(Item-finding records)
= = =

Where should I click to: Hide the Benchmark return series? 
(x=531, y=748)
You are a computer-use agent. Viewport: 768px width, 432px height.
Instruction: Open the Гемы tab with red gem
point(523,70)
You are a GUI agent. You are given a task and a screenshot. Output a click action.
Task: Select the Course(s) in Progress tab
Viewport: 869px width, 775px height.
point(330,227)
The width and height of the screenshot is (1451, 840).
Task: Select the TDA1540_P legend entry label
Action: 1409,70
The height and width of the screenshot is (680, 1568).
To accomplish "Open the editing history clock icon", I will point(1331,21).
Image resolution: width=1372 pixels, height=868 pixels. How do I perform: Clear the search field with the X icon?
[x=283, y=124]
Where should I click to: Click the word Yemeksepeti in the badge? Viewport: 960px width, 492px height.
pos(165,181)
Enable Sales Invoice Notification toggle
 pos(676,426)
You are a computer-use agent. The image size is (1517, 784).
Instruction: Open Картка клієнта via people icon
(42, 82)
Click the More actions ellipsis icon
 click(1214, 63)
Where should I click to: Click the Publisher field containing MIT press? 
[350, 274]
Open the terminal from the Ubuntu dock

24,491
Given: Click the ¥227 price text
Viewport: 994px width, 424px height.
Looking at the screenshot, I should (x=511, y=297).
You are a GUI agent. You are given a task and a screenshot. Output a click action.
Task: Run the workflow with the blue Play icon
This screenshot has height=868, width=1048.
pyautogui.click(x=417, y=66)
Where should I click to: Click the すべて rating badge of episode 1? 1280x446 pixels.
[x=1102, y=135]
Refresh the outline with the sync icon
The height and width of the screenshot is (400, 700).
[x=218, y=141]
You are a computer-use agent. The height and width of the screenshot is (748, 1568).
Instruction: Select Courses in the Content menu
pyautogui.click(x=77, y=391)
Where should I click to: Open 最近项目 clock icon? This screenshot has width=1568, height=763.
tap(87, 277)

= = =

EXERCISE TASK ▸
Repeat the lines of the records verbatim, from the line containing "Image resolution: width=1372" through the end of the records.

WRITTEN REPLY ▸
Image resolution: width=1372 pixels, height=868 pixels. How do I perform: Clear the search field with the X icon?
[x=283, y=124]
Where should I click to: Click the word Yemeksepeti in the badge? Viewport: 960px width, 492px height.
pos(165,181)
Enable Sales Invoice Notification toggle
 pos(676,426)
You are a computer-use agent. The image size is (1517, 784).
Instruction: Open Картка клієнта via people icon
(42, 82)
Click the More actions ellipsis icon
 click(1214, 63)
Where should I click to: Click the Publisher field containing MIT press? 
[350, 274]
Open the terminal from the Ubuntu dock

24,491
Given: Click the ¥227 price text
Viewport: 994px width, 424px height.
Looking at the screenshot, I should (x=511, y=297).
You are a GUI agent. You are given a task and a screenshot. Output a click action.
Task: Run the workflow with the blue Play icon
This screenshot has height=868, width=1048.
pyautogui.click(x=417, y=66)
Where should I click to: Click the すべて rating badge of episode 1? 1280x446 pixels.
[x=1102, y=135]
Refresh the outline with the sync icon
The height and width of the screenshot is (400, 700).
[x=218, y=141]
You are a computer-use agent. The height and width of the screenshot is (748, 1568).
Instruction: Select Courses in the Content menu
pyautogui.click(x=77, y=391)
Where should I click to: Open 最近项目 clock icon? This screenshot has width=1568, height=763.
tap(87, 277)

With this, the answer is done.